- Reign: after 712–before 728
- Predecessor: Fland mac Congaile
- Successor: Cellach mac Fáelchair
- Died: before 728
- House: Dál Birn
- Father: Fáelán mac Crundmaíl

= Ailill mac Fáeláin =

Ailill mac Fáeláin was a King of Osraige in the south-east of Gaelic Ireland. Ailill was of the Dál Birn dynasty. Osraige was located in modern County Kilkenny, Ireland.

Ailill's year of accession is unknown, but it was after the reigns of both Cú Cherca mac Fáeláin, who died in 712, and Fland mac Congaile, whose reign is undated. The end of Ailill's reign is also unknown, but Cellach mac Fáelchair is recorded as king by 728.

Ailill is recorded in the king lists of the Book of Leinster, the synchronism's of Thurneysen, Boyle, and the Annals of Clonmacnoise. He is recorded as "Oillill" in the Annals of Clonmacnoise.

Ailill does not appear in the MS Rawlinson B 502 genealogies, but it is presumed that this Ailill was the son of Fáelán mac Crundmaíl (died 660) and the brother of Cú Cherca mac Fáeláin (died 712), who were both Kings of Osraige.

==Lineage==

The Dál Birn (Old Irish: "the assembly" or "portion" of "Birn") is a tribal epithet found in Irish sources that refers to the descendants of Loegaire Birn Buadach, the hereditary ruling lineage of the Osraige in Ireland.

For a two-hundred year period beginning in the late fifth century, the native Dál Birn kings were temporarily displaced by an allied Corcu Loígde dynasty, which ruled Osraige until being overthrown. Several Corcu Loígde kings are recorded as being periodically slain by the native inhabitants of Osraige until the re-establishment of the Dál Birn.

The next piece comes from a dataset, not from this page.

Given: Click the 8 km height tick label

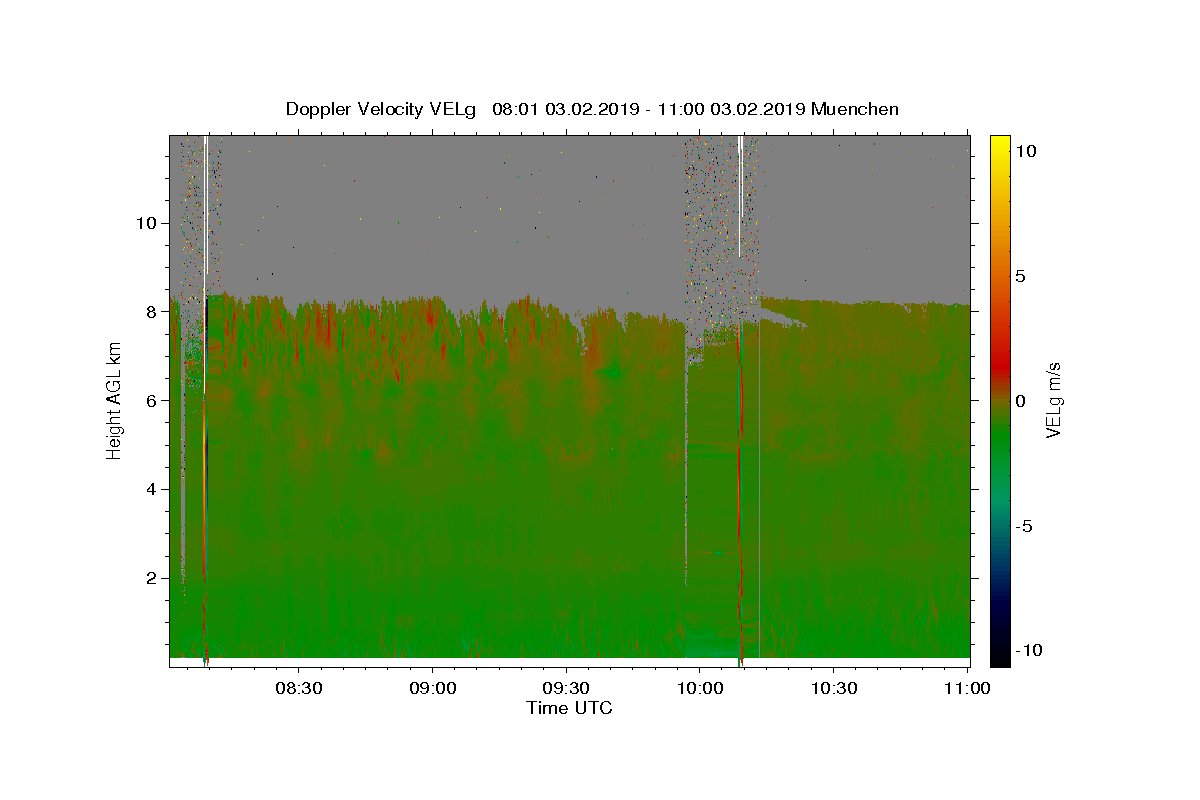Looking at the screenshot, I should click(149, 311).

Dál Birn descendants remained in control of parts of Osraige even after the Norman Invasion of Ireland, with the continuation of the Mac Giolla Phádraig lordship in Upper Ossory. This senior Dál Birn lineage historically remained the most visible and possessed an original portion of Osraige through the death of Bernard FitzPatrick, 2nd Baron Castletown in 1937.